Dataset entries
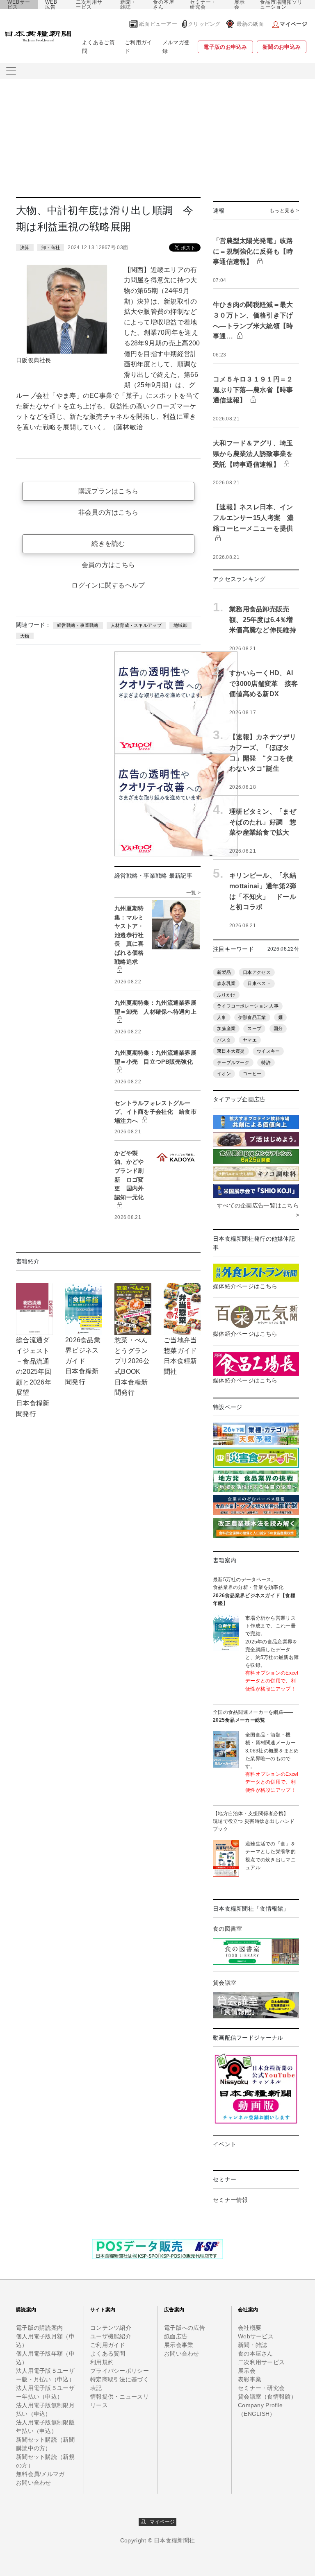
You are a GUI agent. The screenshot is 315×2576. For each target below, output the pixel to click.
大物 (25, 635)
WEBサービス (18, 4)
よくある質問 (108, 2353)
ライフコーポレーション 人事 (247, 1005)
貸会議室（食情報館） (267, 2396)
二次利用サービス (89, 4)
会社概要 (249, 2327)
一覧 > (193, 893)
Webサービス (256, 2336)
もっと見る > (284, 210)
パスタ (224, 1039)
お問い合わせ (33, 2482)
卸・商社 (50, 247)
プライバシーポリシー (119, 2370)
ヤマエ (250, 1039)
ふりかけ (226, 994)
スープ (254, 1028)
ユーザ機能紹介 (110, 2336)
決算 (25, 247)
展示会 (239, 4)
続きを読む (108, 543)
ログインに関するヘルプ (108, 585)
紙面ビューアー (158, 24)
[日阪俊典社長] (67, 308)
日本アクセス (257, 972)
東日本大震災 (231, 1051)
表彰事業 (249, 2379)
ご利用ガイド (138, 46)
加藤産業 (226, 1028)
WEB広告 (51, 4)
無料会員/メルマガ (40, 2474)
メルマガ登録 (175, 46)
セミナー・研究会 (203, 4)
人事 (221, 1017)
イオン (224, 1073)
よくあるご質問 (98, 46)
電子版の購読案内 (39, 2327)
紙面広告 (175, 2336)
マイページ (160, 2522)
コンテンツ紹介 (110, 2327)
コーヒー (252, 1073)
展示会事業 (178, 2345)
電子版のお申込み (225, 47)
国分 (278, 1028)
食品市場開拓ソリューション (281, 4)
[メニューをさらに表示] (11, 71)
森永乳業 (226, 983)
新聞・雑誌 (128, 4)
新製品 (224, 972)
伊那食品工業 (252, 1017)
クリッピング (204, 24)
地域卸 (180, 625)
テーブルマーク (233, 1062)
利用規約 (102, 2362)
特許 (266, 1062)
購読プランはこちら (108, 491)
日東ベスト (258, 983)
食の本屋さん (163, 4)
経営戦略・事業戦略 (78, 625)
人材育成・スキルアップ (136, 625)
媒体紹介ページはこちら (245, 1286)
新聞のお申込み (281, 47)
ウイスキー (268, 1051)
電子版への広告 (184, 2327)
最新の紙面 (250, 24)
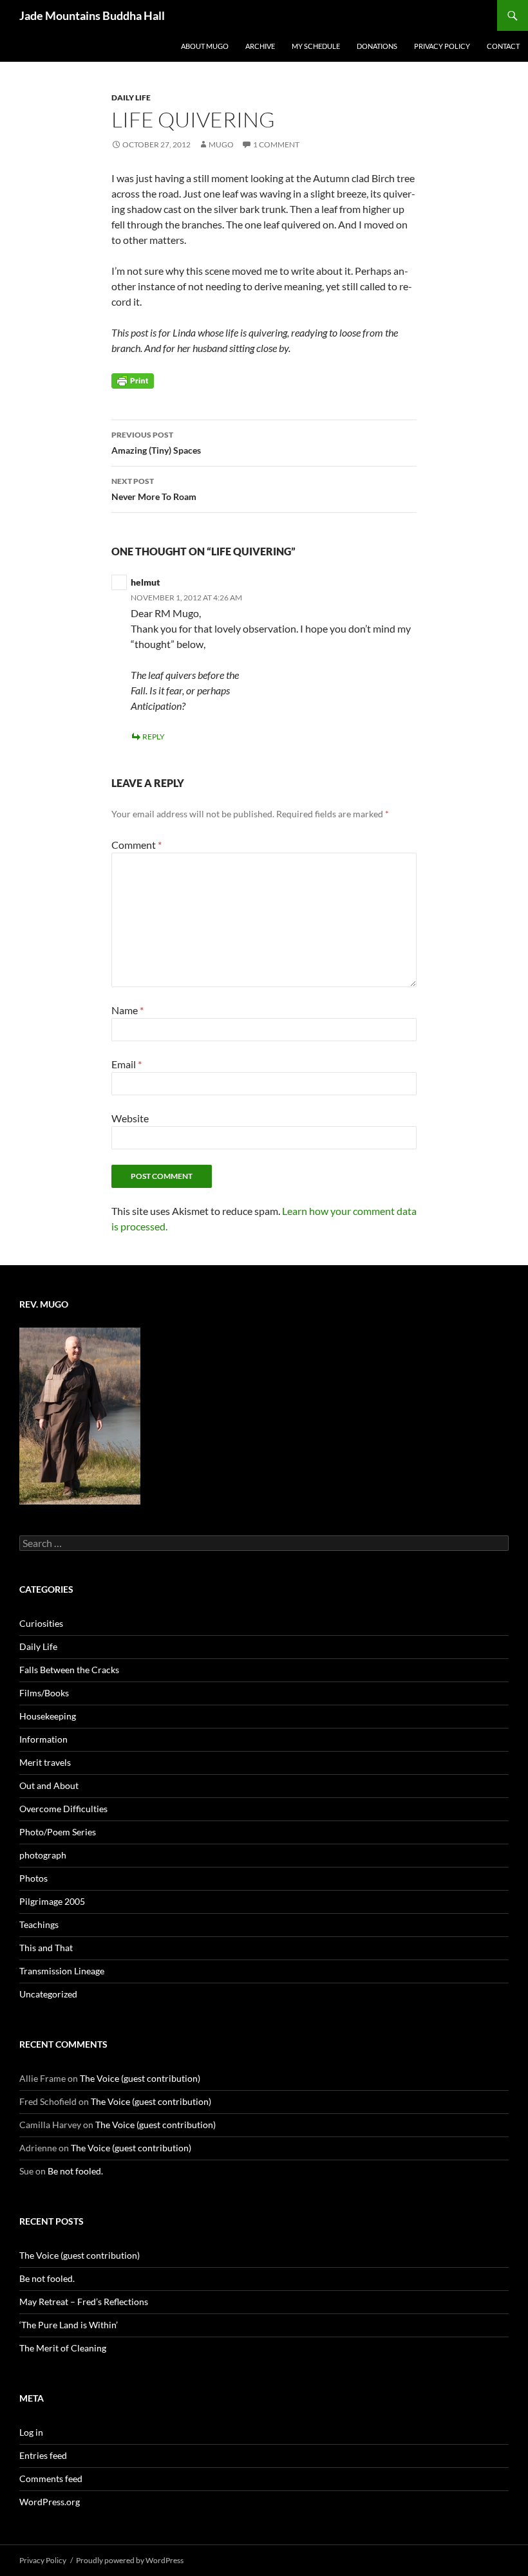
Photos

**WHAT IS EXPECTED:** Begin with the first line of the entries above and write out each line exactly, ending with the line containing "地域卸 (180, 625)". Leave out pictures.

**TASK RESPONSE:**
You are a GUI agent. The screenshot is 315×2576. For each target below, output the pixel to click.
大物 (25, 635)
WEBサービス (18, 4)
よくある質問 (108, 2353)
ライフコーポレーション 人事 (247, 1005)
貸会議室（食情報館） (267, 2396)
二次利用サービス (89, 4)
会社概要 (249, 2327)
一覧 > (193, 893)
Webサービス (256, 2336)
もっと見る > (284, 210)
パスタ (224, 1039)
お問い合わせ (33, 2482)
卸・商社 (50, 247)
プライバシーポリシー (119, 2370)
ヤマエ (250, 1039)
ふりかけ (226, 994)
スープ (254, 1028)
ユーザ機能紹介 (110, 2336)
決算 (25, 247)
展示会 (239, 4)
続きを読む (108, 543)
ログインに関するヘルプ (108, 585)
紙面ビューアー (158, 24)
[日阪俊典社長] (67, 308)
日本アクセス (257, 972)
東日本大震災 (231, 1051)
表彰事業 (249, 2379)
ご利用ガイド (138, 46)
加藤産業 (226, 1028)
WEB広告 (51, 4)
無料会員/メルマガ (40, 2474)
メルマガ登録 (175, 46)
セミナー・研究会 (203, 4)
人事 (221, 1017)
イオン (224, 1073)
よくあるご質問 (98, 46)
電子版の購読案内 (39, 2327)
紙面広告 (175, 2336)
マイページ (160, 2522)
コンテンツ紹介 (110, 2327)
コーヒー (252, 1073)
展示会事業 (178, 2345)
電子版のお申込み (225, 47)
国分 (278, 1028)
食品市場開拓ソリューション (281, 4)
[メニューをさらに表示] (11, 71)
森永乳業 (226, 983)
新聞・雑誌 (128, 4)
新製品 (224, 972)
伊那食品工業 (252, 1017)
クリッピング (204, 24)
地域卸 (180, 625)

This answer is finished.